志摩が悲鳴をあげる間もなく、出雲の声が響いた。
「狐火」
ぼう、と本に火が灯る。それは瞬く間にエロ本を燃やし尽くしていった。
志摩が燃えていくエロ本に向かって叫んだ。
「うわああん!坊の好きな女教師モノが!俺の好きなお姉様ものに医者ものが!
奥村君の好きな女子高生清純系モノが!奥村先生の好きな緊縛監禁モノが!
子猫さんはAVとかいうより、アニマルビデオ派!みんな大好き男の為の陵辱モノがああああああ!!」
みんなそれぞれ好みが別れとって喧嘩せぇへん分け方できたのにいいいい。と志摩は叫んだ。
志摩の叫びによって自分の性癖を暴露された男性陣は全員女子に視線を合わせられなかった。

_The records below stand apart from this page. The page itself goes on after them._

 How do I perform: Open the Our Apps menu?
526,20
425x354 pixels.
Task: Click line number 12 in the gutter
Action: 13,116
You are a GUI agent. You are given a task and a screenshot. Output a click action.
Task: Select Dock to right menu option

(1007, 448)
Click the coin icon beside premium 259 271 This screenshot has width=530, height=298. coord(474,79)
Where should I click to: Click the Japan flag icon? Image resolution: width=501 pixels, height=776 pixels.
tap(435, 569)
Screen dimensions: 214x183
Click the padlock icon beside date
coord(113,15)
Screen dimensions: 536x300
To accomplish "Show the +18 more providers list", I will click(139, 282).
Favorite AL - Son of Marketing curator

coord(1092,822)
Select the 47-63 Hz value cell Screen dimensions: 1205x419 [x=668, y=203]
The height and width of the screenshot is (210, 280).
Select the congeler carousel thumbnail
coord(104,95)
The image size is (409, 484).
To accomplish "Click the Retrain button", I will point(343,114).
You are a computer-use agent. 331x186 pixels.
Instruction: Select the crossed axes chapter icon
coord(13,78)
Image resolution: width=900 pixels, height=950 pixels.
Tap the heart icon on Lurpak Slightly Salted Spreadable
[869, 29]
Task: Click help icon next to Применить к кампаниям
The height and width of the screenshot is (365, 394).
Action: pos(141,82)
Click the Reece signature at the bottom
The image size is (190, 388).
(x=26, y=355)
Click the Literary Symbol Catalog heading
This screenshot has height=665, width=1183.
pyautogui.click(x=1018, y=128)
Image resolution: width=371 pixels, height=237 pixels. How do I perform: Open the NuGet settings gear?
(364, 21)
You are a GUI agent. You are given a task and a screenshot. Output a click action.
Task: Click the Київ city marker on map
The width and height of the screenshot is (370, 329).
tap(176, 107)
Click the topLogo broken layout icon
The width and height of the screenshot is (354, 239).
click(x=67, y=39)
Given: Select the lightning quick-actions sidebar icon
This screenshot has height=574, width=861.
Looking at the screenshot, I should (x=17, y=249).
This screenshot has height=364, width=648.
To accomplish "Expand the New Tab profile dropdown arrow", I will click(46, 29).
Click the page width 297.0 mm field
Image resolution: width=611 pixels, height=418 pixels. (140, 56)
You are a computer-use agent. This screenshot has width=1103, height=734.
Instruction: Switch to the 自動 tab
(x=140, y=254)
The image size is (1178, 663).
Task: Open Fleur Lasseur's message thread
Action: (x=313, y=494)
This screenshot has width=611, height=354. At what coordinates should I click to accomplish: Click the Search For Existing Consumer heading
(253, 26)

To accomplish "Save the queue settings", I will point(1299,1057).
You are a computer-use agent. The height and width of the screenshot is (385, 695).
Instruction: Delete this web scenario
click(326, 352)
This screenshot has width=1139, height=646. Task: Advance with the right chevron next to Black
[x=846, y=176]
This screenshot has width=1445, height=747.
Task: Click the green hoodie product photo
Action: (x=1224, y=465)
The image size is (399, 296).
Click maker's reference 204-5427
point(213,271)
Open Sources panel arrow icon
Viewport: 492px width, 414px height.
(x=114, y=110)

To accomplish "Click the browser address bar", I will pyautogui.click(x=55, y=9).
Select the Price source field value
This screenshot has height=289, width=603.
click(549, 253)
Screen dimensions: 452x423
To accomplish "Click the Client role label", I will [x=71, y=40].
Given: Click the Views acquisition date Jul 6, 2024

シュラはにやにやしているが、出雲はゴミ以下のものを見る目だ。
その視線が怖くて、視線を空に向けた。
エロ本が燃えていく白い煙が空へと消えていっている。
「日本酒って燃えにくいのに、出雲うまいこと燃やしたな・・・」
料理の知識が豊富な燐は出雲の燃やし方のうまさに感動するやら残念やら。
燐は見れなかったエロ本と、知りたくもなかった弟の性癖に目を反らしながらつぶやいた。
男の夢が、天高く夏の空に燃えていった。